__Exercise instructions__
The entries below are to be copied exactly, with nothing left out.

Entries provided Block Start

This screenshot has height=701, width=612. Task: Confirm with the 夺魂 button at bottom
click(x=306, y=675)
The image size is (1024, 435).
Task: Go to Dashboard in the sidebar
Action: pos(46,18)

Entries provided Block End

__Answer area__
This screenshot has height=701, width=612. Task: Confirm with the 夺魂 button at bottom
click(x=306, y=675)
The image size is (1024, 435).
Task: Go to Dashboard in the sidebar
Action: pos(46,18)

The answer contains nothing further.